De quando em quando a vida prepara-nos dores para as quais não nos achamos preparados.
Leva-nos para longe da vista aqueles que amamos e a quem estamos ligados.
São dores inexplicáveis, atrozes, incompreensíveis, inaceitáveis. Faz-nos falta a forte presença física, o toque suave e doce, o brilho do olhar, o calor da voz...
Sabemos que eles permanecerão para sempre dentro do nosso ser, dentro do nosso coração, mas tudo isso parece insuficiente comparado com a violência da partida, com a certeza do não regresso...
Esta é a nossa vida terrena, o nosso ver, o nosso não querer.

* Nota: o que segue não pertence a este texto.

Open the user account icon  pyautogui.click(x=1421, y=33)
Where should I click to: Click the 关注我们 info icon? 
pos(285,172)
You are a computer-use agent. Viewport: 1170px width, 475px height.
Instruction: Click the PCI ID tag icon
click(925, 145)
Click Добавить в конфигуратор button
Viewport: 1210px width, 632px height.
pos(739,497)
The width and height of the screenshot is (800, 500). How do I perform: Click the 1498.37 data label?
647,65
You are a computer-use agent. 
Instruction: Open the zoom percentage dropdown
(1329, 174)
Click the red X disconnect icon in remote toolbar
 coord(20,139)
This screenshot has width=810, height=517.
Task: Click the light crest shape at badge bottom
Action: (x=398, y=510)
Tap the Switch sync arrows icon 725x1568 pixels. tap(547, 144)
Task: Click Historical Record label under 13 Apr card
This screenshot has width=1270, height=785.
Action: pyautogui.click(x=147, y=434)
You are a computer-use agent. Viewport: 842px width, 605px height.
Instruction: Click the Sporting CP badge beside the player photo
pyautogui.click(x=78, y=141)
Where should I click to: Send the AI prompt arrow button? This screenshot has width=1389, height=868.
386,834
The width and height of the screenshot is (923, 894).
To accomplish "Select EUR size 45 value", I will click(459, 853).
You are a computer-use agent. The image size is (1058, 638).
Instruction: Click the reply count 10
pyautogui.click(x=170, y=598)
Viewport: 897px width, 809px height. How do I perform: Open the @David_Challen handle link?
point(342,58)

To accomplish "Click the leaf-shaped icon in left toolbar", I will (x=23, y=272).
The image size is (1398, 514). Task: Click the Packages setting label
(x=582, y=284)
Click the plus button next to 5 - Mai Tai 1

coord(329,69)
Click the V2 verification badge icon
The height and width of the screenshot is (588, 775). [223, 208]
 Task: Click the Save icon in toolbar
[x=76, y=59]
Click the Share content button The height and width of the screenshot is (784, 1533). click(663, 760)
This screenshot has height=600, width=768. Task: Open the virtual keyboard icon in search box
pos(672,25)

Antes disso temos "medo" de dizer que amamos, perdemos tempo precioso com rixas e ódios de estimação, não queremos rir ou chorar com receio do que os outros possam pensar de nós.
Somos tolos!
Vamos passar a valorizar todos os pequenos momentos que passamos com os que amamos, pois eles são sempre preciosos e inigualáveis, insubstituíveis, únicos... e nunca sabemos se eles vão ou não ser os últimos, os derradeiros...
Talvez possamos viver intensamente cada momento como se fosse o último (isso sim, vale a pena) e registá-lo de tal forma que ele possa perdurar quando tudo o resto parece ter acabado.
Agora foste tu que partiste, contra a tua vontade, contra a nossa vontade, deixando no coração dos que te amam um vazio difícil de colmatar.
Deves ter sido feliz ao longo da tua pouco longa vida mas esse facto pode deixar alguma felicidade e causar algum consolo.
Vamos ficar contigo sempre, lembrar-te e guardar com carinho quem tu vais continuar a ser.
Dorme em paz, menina, dorme em paz na nossa eternidade de seres humanos e sê feliz para onde quer que vás!